Brent, which has averaged $52.48 so far in 2017, is on track for a more than 20 per cent gain in the third quarter of this year, its largest rise in the July-September period since 2004.
"With high adherence by OPEC members to the output cut decision in recent months, the market is seen tightening ... With the rise in prices, we expect the US to continue pumping higher output, thus impacting market rebalancing," said Rahul Prithiani, director at CRISIL Research.
The premium of Brent to US West Texas Intermediate (WTI) crude has grown to its widest since August 2015, at around $7 a barrel.
Analysts see this spread narrowing to trade steadily around $2.72 a barrel for 2017 and $2.79 in 2018.
WTI futures are forecast to average $49.88 a barrel in 2017 and $51.61 in 2018, versus last month's forecasts of $50.01 and $51.92 respectively for the same period.

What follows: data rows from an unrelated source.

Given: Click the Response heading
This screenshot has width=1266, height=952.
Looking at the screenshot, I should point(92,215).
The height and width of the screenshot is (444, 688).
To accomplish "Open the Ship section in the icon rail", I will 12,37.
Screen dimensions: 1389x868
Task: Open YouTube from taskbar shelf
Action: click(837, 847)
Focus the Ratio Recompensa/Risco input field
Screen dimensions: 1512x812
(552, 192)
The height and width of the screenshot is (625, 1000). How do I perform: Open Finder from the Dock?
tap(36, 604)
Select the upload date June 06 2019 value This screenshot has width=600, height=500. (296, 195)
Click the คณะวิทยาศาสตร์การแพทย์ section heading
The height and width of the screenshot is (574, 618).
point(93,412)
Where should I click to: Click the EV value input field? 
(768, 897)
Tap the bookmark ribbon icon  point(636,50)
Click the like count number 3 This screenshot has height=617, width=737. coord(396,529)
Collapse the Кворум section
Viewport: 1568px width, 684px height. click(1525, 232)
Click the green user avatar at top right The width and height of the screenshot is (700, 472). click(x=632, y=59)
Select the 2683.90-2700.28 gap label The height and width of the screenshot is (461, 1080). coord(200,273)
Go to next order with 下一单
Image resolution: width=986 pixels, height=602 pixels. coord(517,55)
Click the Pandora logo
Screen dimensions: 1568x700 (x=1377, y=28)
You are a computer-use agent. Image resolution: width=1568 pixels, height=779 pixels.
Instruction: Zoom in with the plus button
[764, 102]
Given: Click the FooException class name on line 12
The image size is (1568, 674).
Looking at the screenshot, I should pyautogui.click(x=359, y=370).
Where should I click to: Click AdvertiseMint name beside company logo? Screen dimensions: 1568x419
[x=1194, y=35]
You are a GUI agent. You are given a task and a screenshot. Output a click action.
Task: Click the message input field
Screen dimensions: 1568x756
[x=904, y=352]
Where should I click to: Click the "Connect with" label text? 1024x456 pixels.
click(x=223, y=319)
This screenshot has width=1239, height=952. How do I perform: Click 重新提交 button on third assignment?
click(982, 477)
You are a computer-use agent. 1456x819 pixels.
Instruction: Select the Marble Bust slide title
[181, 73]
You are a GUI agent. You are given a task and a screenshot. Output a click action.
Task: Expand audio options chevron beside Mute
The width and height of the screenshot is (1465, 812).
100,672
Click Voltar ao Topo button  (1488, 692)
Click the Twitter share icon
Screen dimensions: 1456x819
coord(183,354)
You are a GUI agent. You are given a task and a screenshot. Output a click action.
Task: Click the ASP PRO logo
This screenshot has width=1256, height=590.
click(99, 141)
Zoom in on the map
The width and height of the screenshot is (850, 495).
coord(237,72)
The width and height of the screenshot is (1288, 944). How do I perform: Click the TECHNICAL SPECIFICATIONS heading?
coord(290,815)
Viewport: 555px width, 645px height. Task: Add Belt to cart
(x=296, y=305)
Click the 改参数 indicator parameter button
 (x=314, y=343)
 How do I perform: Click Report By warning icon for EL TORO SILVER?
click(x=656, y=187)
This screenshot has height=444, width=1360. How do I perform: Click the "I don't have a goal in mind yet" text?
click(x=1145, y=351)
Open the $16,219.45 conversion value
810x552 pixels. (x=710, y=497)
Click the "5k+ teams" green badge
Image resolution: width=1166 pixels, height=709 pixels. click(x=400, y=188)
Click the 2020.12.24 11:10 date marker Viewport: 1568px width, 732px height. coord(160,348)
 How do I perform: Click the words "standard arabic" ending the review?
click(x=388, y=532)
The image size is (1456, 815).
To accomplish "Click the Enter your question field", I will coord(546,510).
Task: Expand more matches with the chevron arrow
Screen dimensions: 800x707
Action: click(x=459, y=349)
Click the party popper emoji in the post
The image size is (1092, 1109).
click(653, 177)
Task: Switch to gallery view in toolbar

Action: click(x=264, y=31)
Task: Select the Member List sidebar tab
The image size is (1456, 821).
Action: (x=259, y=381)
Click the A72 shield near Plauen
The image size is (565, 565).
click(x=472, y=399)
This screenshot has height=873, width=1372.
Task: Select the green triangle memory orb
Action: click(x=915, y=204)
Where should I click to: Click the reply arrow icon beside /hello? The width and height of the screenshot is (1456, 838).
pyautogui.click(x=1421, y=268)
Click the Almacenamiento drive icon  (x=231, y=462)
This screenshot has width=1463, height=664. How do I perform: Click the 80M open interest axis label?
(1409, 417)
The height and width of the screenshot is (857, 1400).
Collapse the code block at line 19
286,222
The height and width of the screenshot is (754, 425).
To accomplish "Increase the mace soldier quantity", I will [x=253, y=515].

Another report from Amsterdam adds: Oil edged higher on Friday as tensions around Iraqi Kurdistan threatened the region's crude supplies, helping Brent prices to their strongest third-quarter performance since 2004.
Global benchmark Brent crude LCOc1 was up 24 cents at $57.65 a barrel at 0911 GMT. The contract had reached its highest in more than two years earlier in the week, resulting in a fifth consecutive weekly gain. This performance is Brent's longest weekly bull run since June 2016.
US crude CLc1 traded 14 cents higher at $51.70 a barrel, on track for its strongest third quarter in 10 years and its longest streak of weekly gains since January.
Iraq's Kurds endorsed secession by nine to one in a referendum on Monday that has angered Turkey, the central government in Baghdad, and other powers, who fear the vote could lead to renewed conflict in the oil-rich region.
Turkish President Tayyip Erdogan called the vote illegitimate and has threatened to break with past practice and deal only with the Baghdad government over oil exports from Iraq.